In embodiments, the PIP is generated from a data aggregator, which is a secondary source the collects information from primary sources and makes it available without having to go to the many primary sources. This is done for speed and convenience and aggregators charge a fee for this. In the embodiments, the system may generate a PIP which includes a form to accept data from a user indicating that certain data is questionable or indicates misinformation about the person or that some specific piece of data is missing. For example, a criminal conviction comes up on the report or a piece of real estate the user formerly owned fails to show up.
In these embodiments, the user feedback indicating a question about the report contents may be used to generate a further query to primary sources. Many problems can occur in the uptake of data from primary sources to the secondary aggregators used to generate the reports. So a query of the primary sources may indicate the source of the erroneous or missing data as being due to an error in the secondary data source. Since the primary is more authoritative, the correct primary data may be delivered to the user in a second report which juxtaposes the primary and secondary data. The second report may include the user's own comments in juxtaposition, for example, explanations for certain events with citations to supporting data may be entered and included in the report.

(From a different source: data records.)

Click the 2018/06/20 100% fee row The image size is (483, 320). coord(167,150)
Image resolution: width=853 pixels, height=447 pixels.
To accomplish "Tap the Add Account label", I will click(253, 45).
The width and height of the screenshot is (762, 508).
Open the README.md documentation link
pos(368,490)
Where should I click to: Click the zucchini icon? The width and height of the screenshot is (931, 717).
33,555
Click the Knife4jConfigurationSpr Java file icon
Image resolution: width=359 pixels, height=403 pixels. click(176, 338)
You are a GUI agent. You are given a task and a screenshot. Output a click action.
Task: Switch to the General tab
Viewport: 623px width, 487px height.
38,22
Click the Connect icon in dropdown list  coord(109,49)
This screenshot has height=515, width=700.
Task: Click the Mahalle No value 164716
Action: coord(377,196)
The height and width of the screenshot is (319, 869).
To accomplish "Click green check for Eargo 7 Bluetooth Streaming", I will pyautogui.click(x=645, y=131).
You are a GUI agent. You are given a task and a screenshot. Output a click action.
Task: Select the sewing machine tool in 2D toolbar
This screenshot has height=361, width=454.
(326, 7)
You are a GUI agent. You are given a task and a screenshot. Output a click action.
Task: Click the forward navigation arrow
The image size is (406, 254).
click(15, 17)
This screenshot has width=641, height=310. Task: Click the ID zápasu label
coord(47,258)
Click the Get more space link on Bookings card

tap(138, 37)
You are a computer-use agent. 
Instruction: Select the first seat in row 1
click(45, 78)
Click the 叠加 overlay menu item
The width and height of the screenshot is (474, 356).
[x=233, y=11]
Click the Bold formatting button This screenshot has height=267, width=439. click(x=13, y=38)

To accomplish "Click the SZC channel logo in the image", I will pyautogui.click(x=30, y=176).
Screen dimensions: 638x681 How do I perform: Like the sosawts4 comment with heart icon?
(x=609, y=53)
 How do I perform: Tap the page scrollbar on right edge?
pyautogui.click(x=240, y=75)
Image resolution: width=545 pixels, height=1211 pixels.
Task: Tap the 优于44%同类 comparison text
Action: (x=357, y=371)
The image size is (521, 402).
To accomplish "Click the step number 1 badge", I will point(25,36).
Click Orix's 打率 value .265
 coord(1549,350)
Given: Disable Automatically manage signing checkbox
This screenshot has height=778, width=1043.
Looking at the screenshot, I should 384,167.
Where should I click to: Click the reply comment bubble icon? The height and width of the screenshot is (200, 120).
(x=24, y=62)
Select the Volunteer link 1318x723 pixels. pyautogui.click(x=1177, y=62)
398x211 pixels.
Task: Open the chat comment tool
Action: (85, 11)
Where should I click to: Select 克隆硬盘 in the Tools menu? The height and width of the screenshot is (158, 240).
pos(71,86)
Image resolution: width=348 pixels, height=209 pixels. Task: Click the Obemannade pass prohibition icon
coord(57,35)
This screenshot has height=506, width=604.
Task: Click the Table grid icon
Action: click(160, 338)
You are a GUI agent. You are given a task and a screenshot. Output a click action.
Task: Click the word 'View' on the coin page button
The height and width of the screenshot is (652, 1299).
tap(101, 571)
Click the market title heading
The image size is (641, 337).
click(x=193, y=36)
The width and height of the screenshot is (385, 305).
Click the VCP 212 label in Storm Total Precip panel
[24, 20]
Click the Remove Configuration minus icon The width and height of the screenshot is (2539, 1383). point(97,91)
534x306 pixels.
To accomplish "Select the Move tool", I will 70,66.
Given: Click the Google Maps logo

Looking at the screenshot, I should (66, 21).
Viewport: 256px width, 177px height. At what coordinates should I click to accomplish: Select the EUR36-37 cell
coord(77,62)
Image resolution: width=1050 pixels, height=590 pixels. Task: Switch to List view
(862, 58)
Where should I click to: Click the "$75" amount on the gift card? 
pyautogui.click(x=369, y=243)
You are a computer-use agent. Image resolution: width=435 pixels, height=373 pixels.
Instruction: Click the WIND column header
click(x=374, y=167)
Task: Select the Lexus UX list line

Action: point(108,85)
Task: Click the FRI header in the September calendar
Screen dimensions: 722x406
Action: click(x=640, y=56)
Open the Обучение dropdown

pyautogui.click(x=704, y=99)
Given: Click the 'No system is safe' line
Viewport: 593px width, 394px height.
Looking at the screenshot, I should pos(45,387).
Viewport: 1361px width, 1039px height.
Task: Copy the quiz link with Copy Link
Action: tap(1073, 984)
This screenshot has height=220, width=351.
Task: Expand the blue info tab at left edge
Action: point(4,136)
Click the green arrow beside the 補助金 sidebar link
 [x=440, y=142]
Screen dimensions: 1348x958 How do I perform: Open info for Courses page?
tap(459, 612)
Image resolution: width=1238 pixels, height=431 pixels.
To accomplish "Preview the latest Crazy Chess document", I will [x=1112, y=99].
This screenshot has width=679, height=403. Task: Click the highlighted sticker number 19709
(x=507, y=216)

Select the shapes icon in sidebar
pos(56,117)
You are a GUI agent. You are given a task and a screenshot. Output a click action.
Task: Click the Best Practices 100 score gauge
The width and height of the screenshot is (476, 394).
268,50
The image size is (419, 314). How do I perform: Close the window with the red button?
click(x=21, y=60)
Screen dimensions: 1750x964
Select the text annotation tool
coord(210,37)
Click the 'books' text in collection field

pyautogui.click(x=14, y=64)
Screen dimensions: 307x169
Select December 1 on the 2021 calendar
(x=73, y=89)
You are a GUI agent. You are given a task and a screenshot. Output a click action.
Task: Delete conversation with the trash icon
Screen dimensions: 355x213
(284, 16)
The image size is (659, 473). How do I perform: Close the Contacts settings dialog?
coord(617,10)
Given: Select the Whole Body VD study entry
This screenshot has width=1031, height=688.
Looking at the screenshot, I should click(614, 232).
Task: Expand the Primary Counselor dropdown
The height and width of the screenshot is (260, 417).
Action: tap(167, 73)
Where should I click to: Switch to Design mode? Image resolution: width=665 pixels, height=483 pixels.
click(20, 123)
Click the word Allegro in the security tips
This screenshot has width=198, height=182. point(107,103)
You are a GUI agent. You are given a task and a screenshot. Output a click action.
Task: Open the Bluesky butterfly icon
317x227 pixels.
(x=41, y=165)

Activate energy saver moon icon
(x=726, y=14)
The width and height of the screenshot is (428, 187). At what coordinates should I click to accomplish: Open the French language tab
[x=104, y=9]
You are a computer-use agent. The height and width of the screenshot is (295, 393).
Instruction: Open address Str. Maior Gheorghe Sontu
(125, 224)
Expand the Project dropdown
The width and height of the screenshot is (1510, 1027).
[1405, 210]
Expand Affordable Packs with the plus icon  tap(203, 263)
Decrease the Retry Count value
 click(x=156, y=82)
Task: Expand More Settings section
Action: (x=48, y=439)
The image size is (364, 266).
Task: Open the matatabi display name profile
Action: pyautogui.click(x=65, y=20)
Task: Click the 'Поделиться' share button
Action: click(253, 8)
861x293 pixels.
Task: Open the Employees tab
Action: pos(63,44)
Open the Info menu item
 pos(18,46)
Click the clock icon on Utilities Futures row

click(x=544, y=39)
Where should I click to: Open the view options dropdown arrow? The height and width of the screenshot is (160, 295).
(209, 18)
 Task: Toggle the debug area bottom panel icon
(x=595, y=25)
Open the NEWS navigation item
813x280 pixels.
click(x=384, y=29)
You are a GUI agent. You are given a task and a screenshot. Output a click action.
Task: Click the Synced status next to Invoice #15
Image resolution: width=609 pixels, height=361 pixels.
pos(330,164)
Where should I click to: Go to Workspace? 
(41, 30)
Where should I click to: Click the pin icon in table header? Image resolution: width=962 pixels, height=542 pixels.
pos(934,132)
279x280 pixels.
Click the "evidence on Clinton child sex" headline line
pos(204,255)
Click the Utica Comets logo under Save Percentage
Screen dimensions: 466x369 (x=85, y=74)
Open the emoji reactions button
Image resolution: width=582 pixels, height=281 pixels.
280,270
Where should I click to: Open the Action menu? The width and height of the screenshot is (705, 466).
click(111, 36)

In alternative embodiments, rather than querying primary sources in response to a user's indication of questionable data, the primary sources may be queried based on a schedule of sensitivity, degree of risk imposed by errors, or likelihood of errors. For example, if the first query of the secondary source turns up criminal records that are closely associated with the user, for example based on an identical name, the primary sources in the associated jurisdiction may be queried to provide verification or highlight a discrepancy in the data.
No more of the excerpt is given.